◆ Problem to work on: According to the solar corona abstract, how do the synthesized images for the four Extreme Ultra Violet Imager channels compare with the observations of AR 11087?

Barra, S. (2019). The FitCoPI Code: Iterative Determination of the 3D Density and Temperature Configuration in the Active-Region Corona. Solar Physics, 294(7): 101. doi:10.1007/s11207-019-1482-y.


Zitierlink: https://hdl.handle.net/21.11116/0000-0004-822F-5
Zusammenfassung
For understanding the physical processes in the solar corona, it is helpful to reconstruct the 3D-distribution of plasma density and temperature. We introduce a new iterative method that uses multi-filter observations and an extrapolated coronal magnetic field to fit the physical parameters along the field lines to the observations. Since a model is applied only for the field extrapolation but not to the loops themselves, non-stationary plasma configurations along the loops can be captured. We demonstrate the performance of our code on a self-made model active-region corona and on active region (AR) 11087 observed by the Solar Dynamics Observatory and the Solar Terrestrial Relation Observatory-A in 2010. In the coronal parts of the model AR, the 25% quantile of the deviations of the reconstructed densities relative to the model values is −0.5 to −0.6 below the model values, the 75% quantile being 0.3. Likewise, for the logarithm of the temperature, the same quantiles are at minus and plus 0.04, respectively, relative to the model values. For AR 11087, the seven channels of the Atmospheric Imaging Assembly in the extreme ultraviolet are reproduced very well. For the four channels of the Extreme Ultra Violet Imager in that regime, the synthesised images are slightly brighter than the observations. The structure of the AR can still be identified here.

Screenshot and document pointing data:

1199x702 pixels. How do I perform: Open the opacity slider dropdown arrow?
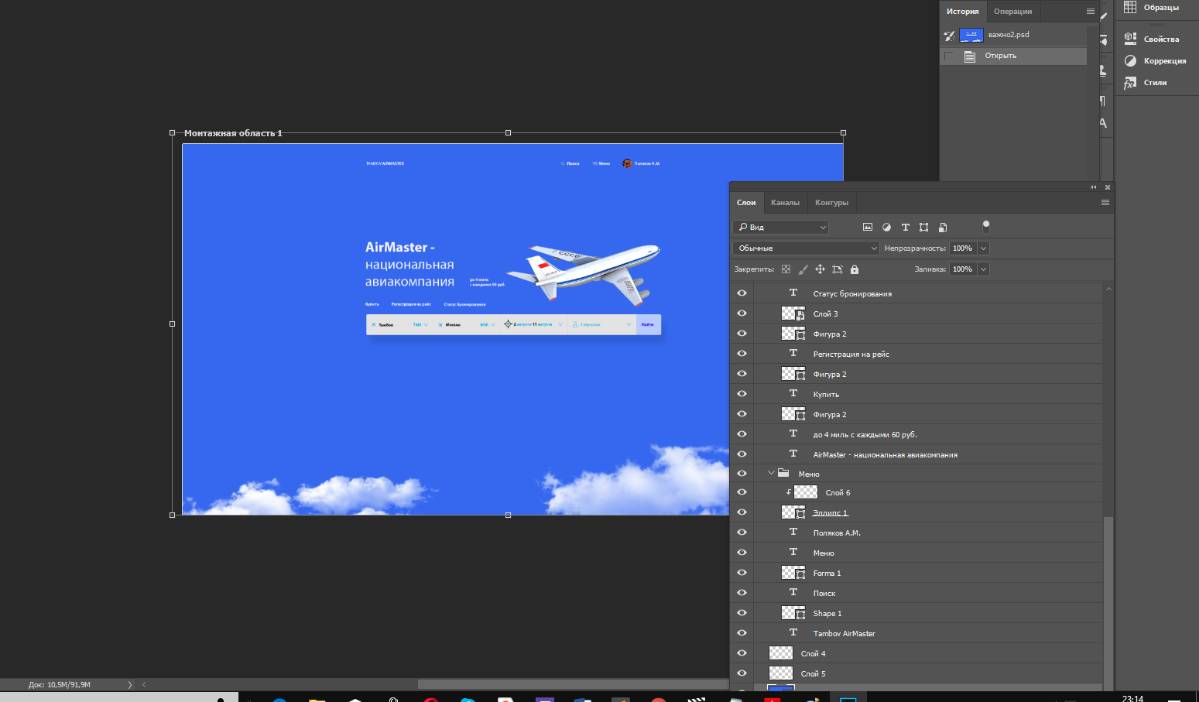(x=984, y=248)
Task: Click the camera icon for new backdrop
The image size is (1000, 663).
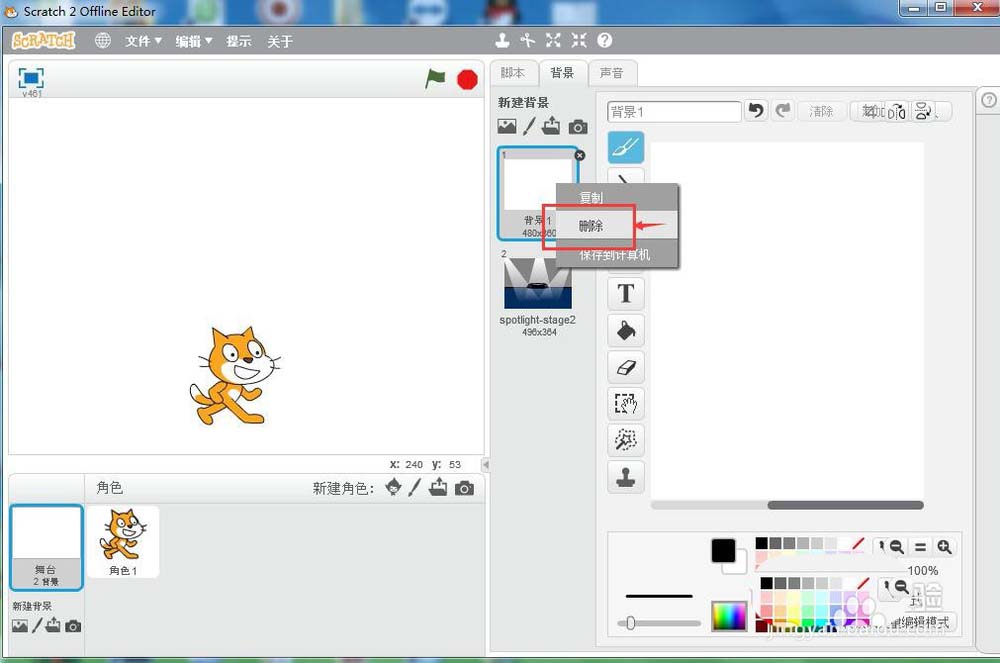Action: (x=578, y=127)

◆ Full output: They are slightly brighter than the observations.